The Unsustainability of Seabed Mining and Investor-State Arbitration
Almost everywhere that seabed mining projects have been proposed around the world, they have met with resistance from those affected and, therefore, a cautious approach from governments. As the amicus of the Puerto Chale Cooperative and CIEL describes, “Given the dangers implicit in the development of seabed mining projects, the authorities of most countries where this type of project has recently been proposed refused permits or declared a moratorium on this type of activity”.
This is the precautionary principle at work, explains the amicus, which prescribes preventive measures to avoid harm to people and the environment “without having to wait for scientific proof of the cause and effect relationship”. Australia’s Northern Territory provides a clear example when in August 2021 it turned a 9-year moratorium on seabed mining into a total ban, citing the need to protect the “cultural, economic , biological and social” of the coastal environment and the failure to adequately assess or regulate the real risks associated with seabed mining.
The investor-state dispute settlement system enshrined in the original NAFTA and thousands of other international investor-state agreements around the world stands in direct opposition to the precautionary principle.
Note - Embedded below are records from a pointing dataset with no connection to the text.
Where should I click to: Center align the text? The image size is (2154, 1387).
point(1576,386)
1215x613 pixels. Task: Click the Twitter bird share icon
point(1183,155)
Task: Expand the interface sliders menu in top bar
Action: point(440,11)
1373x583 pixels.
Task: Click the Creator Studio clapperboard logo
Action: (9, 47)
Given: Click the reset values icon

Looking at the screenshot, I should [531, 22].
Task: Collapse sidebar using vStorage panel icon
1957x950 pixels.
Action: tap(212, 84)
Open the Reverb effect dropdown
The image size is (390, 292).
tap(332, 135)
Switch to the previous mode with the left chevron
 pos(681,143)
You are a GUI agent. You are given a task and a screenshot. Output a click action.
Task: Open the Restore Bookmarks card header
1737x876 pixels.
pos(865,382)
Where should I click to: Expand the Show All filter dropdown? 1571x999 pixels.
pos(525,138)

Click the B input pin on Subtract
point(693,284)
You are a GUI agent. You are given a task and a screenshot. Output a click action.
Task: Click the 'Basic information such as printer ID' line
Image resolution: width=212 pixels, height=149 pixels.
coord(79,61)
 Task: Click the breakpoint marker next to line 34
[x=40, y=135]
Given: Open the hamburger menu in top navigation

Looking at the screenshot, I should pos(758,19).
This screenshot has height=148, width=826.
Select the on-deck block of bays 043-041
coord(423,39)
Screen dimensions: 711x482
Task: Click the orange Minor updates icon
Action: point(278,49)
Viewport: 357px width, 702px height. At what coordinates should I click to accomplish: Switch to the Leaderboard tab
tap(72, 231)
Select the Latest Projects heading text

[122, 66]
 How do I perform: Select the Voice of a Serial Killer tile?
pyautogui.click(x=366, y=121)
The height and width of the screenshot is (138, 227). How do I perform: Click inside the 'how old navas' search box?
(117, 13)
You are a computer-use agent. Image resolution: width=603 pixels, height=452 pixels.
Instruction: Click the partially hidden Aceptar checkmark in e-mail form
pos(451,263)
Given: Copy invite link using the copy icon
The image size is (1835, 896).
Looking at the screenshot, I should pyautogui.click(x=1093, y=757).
Odyssey is just one of dozens of mining companies filing multi-million or multi-billion dollar lawsuits against governments, especially in the Global South, to reap profits when their projects fail due to a lack of social acceptance, human rights violations and great environmental risk.
The cost of such lawsuits is not just monetary, as Sands acknowledges in her dissenting opinion, but can effectively pressure governments to weaken protections for people and the environment in order to address or avoid future lawsuits. At a time of overlapping health, economic and ecological crises, now is the time to undo this biased system that has only costs and no benefits for people or the planet.